Task to carry out
The lines below that include the word "Select" are to be reported.

Provided data
- Opening Delimiter -

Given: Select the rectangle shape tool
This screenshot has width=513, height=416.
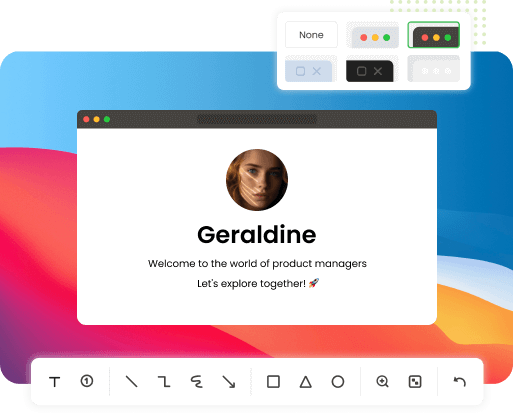Looking at the screenshot, I should (273, 382).
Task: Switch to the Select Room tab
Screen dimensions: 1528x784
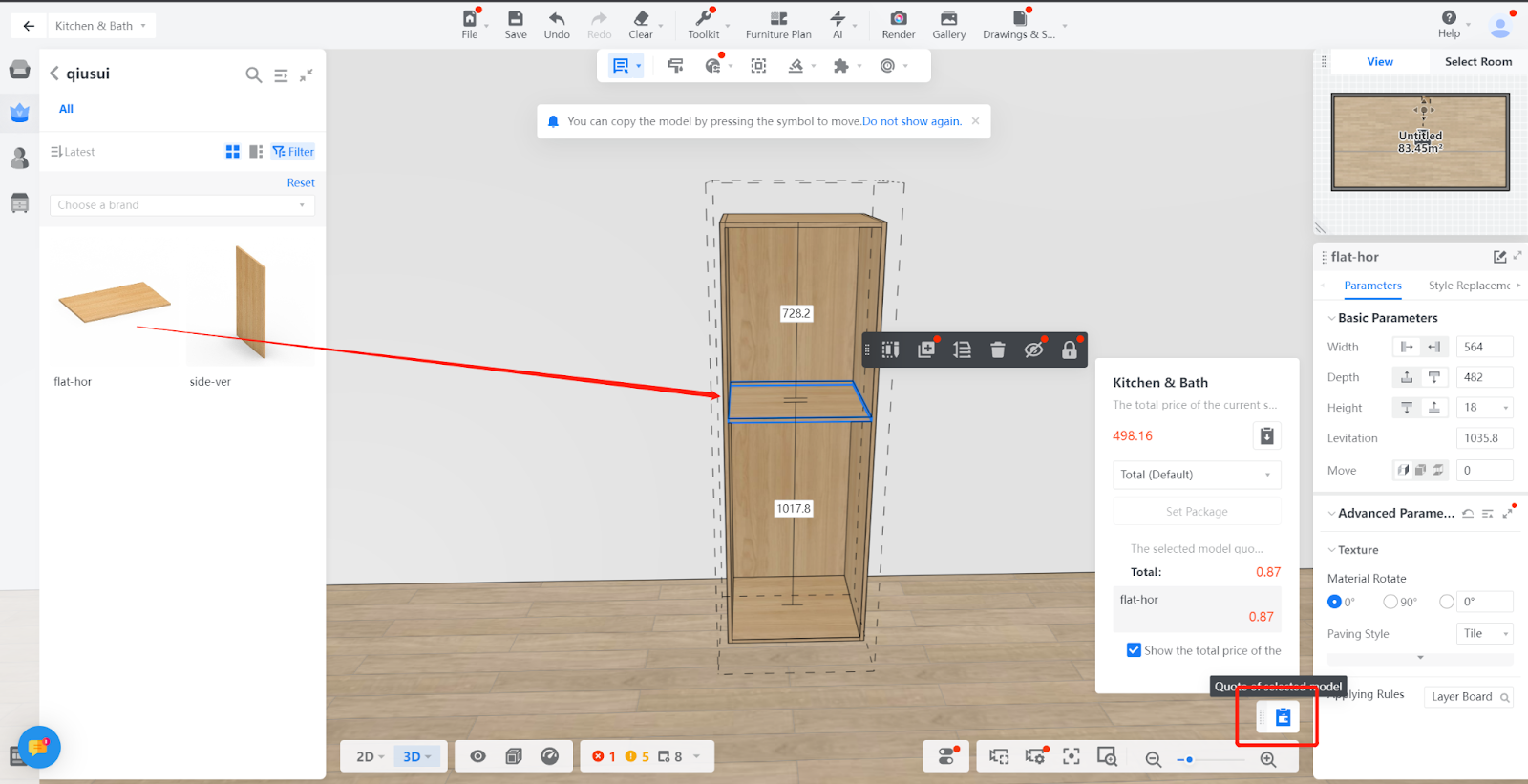Action: pos(1477,62)
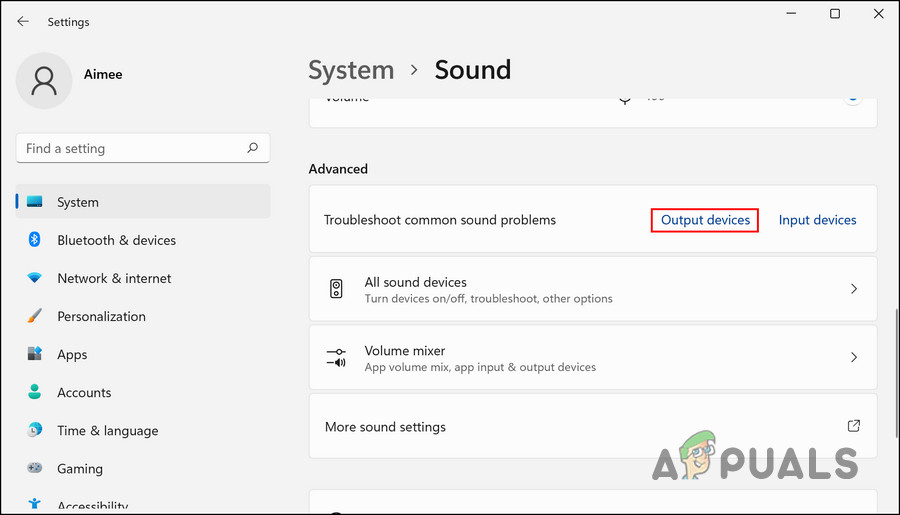Viewport: 900px width, 515px height.
Task: Troubleshoot Output devices link
Action: [705, 220]
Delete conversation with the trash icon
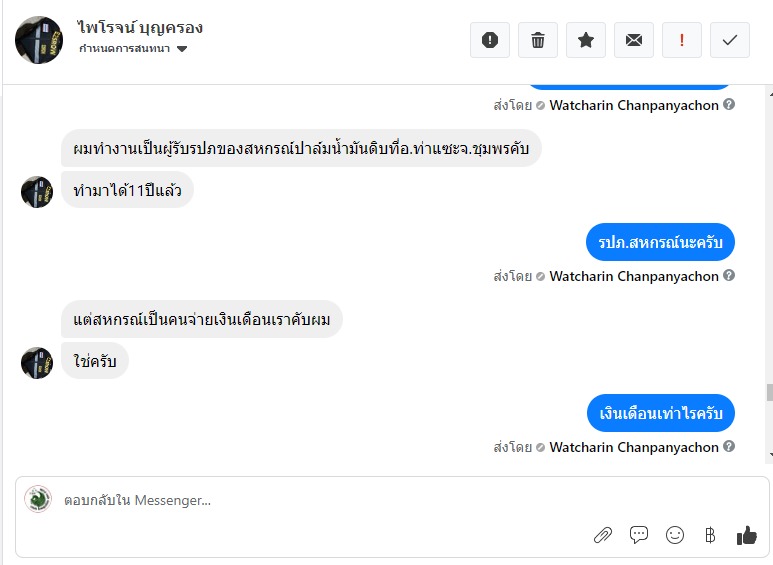 (x=538, y=40)
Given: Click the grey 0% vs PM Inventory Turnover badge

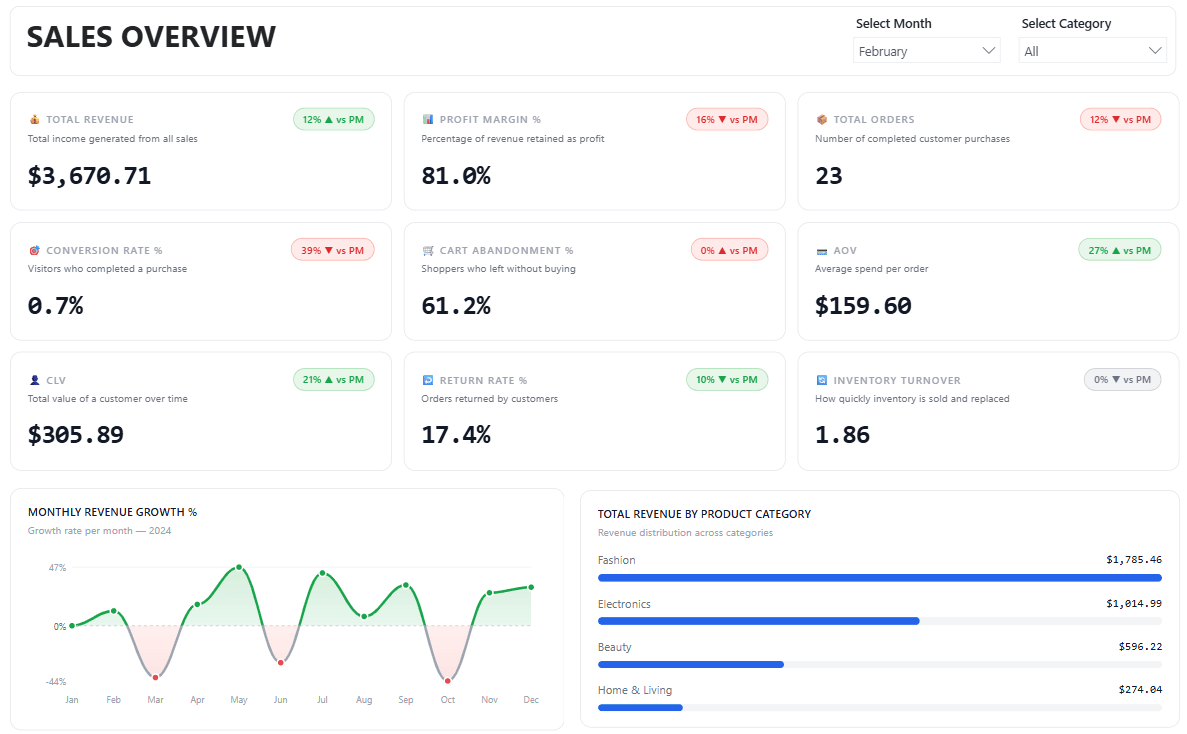Looking at the screenshot, I should pos(1122,380).

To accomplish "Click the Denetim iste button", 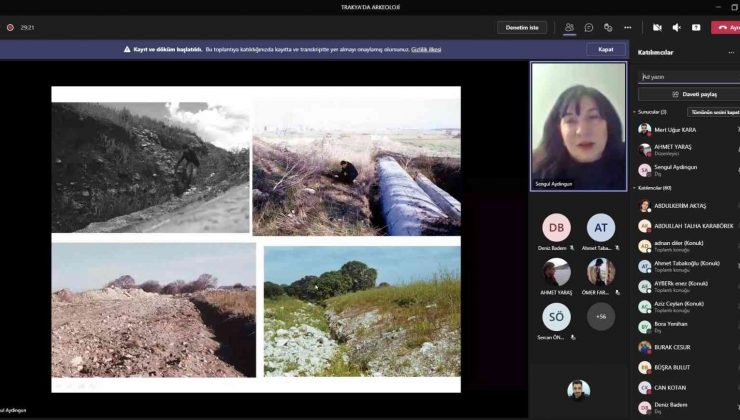I will click(521, 28).
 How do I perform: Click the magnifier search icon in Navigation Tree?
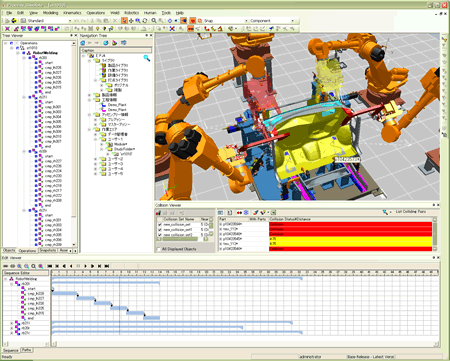(147, 58)
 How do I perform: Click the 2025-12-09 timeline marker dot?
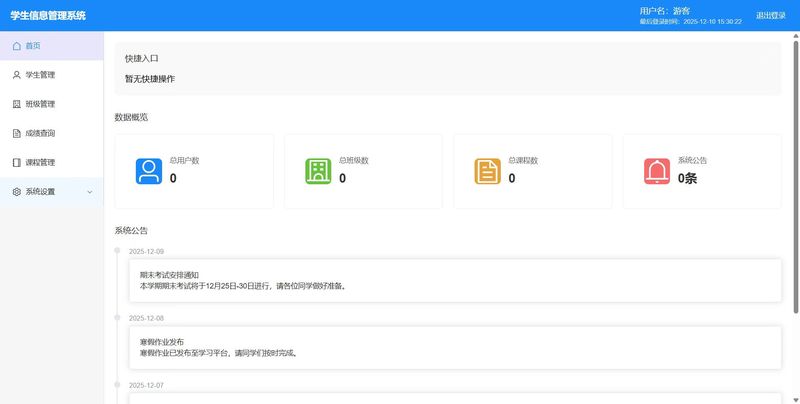118,251
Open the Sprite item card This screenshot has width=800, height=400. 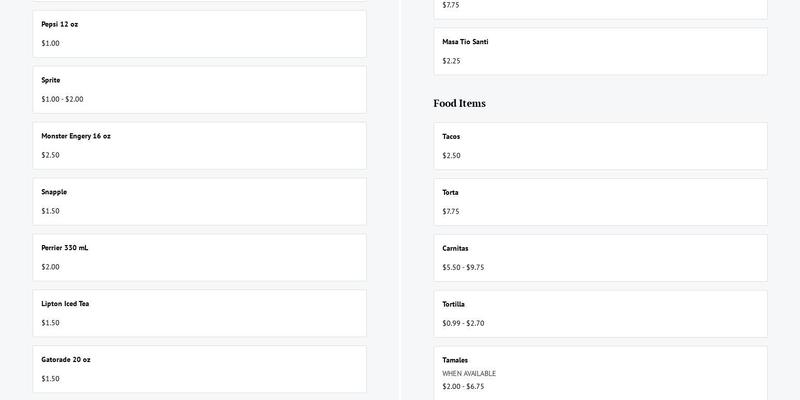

- Closing Delimiter -

Written solution
Given: Select the rectangle shape tool
Task: Switch to the Select Room tab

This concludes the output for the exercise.